- **GIVEN ENTRIES**:
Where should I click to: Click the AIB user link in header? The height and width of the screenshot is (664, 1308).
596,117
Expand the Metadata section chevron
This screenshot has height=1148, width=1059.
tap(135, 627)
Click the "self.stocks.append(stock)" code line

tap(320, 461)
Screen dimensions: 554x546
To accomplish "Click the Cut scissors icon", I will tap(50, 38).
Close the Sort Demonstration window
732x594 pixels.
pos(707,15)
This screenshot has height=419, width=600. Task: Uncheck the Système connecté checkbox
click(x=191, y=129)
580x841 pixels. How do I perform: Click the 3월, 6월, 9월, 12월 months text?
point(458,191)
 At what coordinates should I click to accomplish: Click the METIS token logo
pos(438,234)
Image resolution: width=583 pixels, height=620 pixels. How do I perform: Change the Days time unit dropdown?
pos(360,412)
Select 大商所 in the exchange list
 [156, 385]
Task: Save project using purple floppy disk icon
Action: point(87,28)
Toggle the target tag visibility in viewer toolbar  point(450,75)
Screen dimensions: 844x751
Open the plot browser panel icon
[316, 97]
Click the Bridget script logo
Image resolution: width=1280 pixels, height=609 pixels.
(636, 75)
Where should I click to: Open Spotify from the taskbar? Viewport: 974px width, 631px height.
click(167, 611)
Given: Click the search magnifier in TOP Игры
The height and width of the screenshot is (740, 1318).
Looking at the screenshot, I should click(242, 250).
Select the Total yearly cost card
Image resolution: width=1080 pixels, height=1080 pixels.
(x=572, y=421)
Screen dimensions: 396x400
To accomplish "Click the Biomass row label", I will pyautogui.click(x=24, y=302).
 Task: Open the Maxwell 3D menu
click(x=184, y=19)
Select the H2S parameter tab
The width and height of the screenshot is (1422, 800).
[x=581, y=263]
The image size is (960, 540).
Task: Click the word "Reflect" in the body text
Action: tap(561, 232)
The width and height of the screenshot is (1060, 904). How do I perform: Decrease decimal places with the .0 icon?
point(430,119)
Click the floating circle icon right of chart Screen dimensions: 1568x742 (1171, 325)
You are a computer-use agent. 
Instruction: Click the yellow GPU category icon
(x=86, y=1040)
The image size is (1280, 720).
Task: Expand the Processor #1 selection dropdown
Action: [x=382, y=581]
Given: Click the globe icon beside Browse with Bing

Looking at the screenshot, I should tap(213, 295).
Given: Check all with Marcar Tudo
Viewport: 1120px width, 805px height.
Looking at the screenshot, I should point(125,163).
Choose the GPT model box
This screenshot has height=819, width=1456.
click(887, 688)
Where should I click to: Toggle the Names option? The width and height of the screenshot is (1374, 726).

- **WHAT IS EXPECTED**:
Tallying every line that holds the string "dimensions", report the total for the records and nothing else.

- **EXPECTED OUTPUT**:
4